Committed to PEOPLE'S RIGHT TO KNOW
Vol. 4 Num 194 Thu. December 11, 2003  
   
Front Page


Jungle rule to end jungle rule


People on the chars of seaboard Noakhali district are preparing to celebrate their 'freedom from robbers' fiefdom' after eight years of unspeakable torment, but at a cost of 34 lives as law remained starkly absent.

An apparent end to the 'jungle rule' enforced by four infamous gangs in 100 square kilometres came by another jungle rule. Lynching on the sidelines of a police-coastguard operation turned the char villages a ghostly place where blood flows to avenge blood.

Unmindful of the violence, locals say they were preparing to celebrate 'the liberation of the dark zone' in the month of Bangladesh's liberation.

"We'll celebrate independence in a befitting manner in this liberated zone this year," said Sabbir, a university student from Samirhat in Char Jabbar Police Station.

The gangs ran supreme in their fiefdoms where they killed people, looted their houses, extorted money and abducted and raped women at will.

These landless people, who arrived from Hatia, Sandwip and surrounding islands, losing their homes to river erosion, found themselves in the middle of nowhere.

"So far at least 200 people have been killed and more than 2,000 women raped by the gangs," said local legislator Mohammad Shahjahan.

"The words of the gang leaders are virtually law in this battered region," said one-time gang operative Hanif.

"Each of the gang leaders command 200 to 300 members equipped with firearms. Each gang has uniform of its own."

"Our gang had red uniform," said Bahaullah, arrested operative of Bashar Majhi gang.

Some influential locals patronised the robbers to capture chars and build fish farms there, locals said.

"They maintained liaison with gang bosses and paid regular tolls to them," said Habibur Rahman, officer-in-charge of Char Jabbar Police Station.

"They used the gangs to occupy lands and maintain their grip on fish farms."

They not only paid money to the robbers, but also supported them with arms and ammunitions," Rahman said.

"They got arms and ammunition supplies from Dhaka, Chittagong and India," he added.

"We did not lease out the lands where the fish projects have been established," said Noakhali Deputy Commissioner (DC) Mostafa Kamal Haider.

He said a process was on to lease out the water-bodies.

Word on the crimes of the gangs, who built their hideouts in deep forest, did not spread across Bangladesh because of the remoteness of the chars.

"The gangs have cut trees on about 43,000 acres of the 60,000 acres forest," said the district administrator.

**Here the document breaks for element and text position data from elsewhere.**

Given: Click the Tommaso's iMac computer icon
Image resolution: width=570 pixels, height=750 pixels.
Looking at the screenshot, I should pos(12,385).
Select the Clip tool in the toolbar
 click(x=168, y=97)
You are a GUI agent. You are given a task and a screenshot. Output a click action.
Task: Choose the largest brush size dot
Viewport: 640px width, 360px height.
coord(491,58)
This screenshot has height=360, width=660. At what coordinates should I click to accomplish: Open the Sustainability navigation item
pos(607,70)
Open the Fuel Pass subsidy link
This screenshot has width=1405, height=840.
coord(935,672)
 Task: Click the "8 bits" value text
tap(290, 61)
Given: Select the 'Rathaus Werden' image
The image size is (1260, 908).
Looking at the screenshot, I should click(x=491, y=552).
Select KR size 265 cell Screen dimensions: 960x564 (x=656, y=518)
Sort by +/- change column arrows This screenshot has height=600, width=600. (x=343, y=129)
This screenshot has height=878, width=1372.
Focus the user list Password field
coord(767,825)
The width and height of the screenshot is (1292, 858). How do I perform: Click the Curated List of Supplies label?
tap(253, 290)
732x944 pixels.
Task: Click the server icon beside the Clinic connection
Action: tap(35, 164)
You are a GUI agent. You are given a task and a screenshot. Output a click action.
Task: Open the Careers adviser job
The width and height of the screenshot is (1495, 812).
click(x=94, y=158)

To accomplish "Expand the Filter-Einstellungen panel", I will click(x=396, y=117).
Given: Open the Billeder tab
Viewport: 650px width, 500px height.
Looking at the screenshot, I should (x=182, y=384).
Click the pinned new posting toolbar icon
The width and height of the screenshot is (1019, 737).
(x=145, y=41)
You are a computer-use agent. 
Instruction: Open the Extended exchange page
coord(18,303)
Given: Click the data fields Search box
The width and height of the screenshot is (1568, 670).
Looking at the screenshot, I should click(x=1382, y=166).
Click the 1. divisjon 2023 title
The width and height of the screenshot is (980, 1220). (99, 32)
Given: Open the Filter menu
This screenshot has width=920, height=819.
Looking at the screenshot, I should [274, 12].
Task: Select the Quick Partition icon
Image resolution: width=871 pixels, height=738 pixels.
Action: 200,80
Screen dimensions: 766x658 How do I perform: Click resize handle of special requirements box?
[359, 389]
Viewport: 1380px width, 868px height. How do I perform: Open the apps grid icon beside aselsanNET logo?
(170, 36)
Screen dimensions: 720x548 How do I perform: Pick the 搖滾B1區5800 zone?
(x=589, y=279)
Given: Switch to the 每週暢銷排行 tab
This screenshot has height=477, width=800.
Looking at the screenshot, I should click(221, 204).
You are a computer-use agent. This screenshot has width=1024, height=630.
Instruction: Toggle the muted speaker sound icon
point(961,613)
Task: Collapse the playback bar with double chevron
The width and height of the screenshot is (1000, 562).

Locals blamed the deforestation equally on the gang and rangers of the forest department.

The gangs singled out their members and victims from the landless people.

"Our duty was to find out landless people from the char areas and introduce them to our leaders," Bahaullah said.

"Our leaders used to take money from them for letting them settle in the territory and cultivate a certain part of land," he added.

The gangsters took Tk 3,000 to Tk 5,000 an acre, he said.